Affabulazioni

Piccole anime volatili

08.07.2022

“In uno dei primi anni in questa casa, in primavera verso maggio, un uccellino veniva a cinguettare sul mio balcone, al sorgere del sole. Non era l’ora di alzarmi, eppure quei gorgheggi gioiosi non mi disturbavano, al contrario, li ascoltavo volentieri rimanendo a letto tra il sonno e la veglia, estasiata da quel canto. Un giorno mi resi conto che l’uccellino aveva cessato di venire ed io sentivo la mancanza di quella gioia vibrante mattutina. Dopo poco tempo, mentre spolveravo, scuotendo il panno dalla finestra, lo vidi volare giù nel cortile. In tutta fretta, tolsi il grembiule e scesi le scale fino al piano interrato. Entrai nella stanza dove un tempo le donne venivano a lavare la biancheria, l’attraversai, guadagnando poi la ripida rampa di scale che porta fuori del cortile. Una scena agghiacciante arrestò la mia animosità: davanti ai miei occhi, stesi sul selciato, tre uccellini pronti per volare con le ali aperte e gli occhi ciechi. Mi avvicinai per render loro l’ultimo saluto e li coprii con ciò che restava del loro nido, diventato la loro sepoltura. Quell’uccellino era la loro mamma. Che dolore doveva aver provato quando, al rientro, al posto dei piccoli aveva trovato il vuoto.
Un mese dopo, eravamo in piena estate, incontrai la mia vicina di finestra.
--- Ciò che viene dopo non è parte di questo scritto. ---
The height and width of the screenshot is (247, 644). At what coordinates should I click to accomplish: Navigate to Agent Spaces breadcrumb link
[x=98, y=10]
Mi raccontò che, poverina, era stata un mese senza acqua calda. L’idraulico fece l’insolita scoperta: “Un nido con tre uccellini che avrebbero volato di lì a breve”. A questo punto si trattava di attendere un altro poco. Lei però non poteva aspettare: voleva l’acqua calda! Quindi il tubo fu ripulito da quell’insolente nido, buttandolo giù in cortile, senza pietà.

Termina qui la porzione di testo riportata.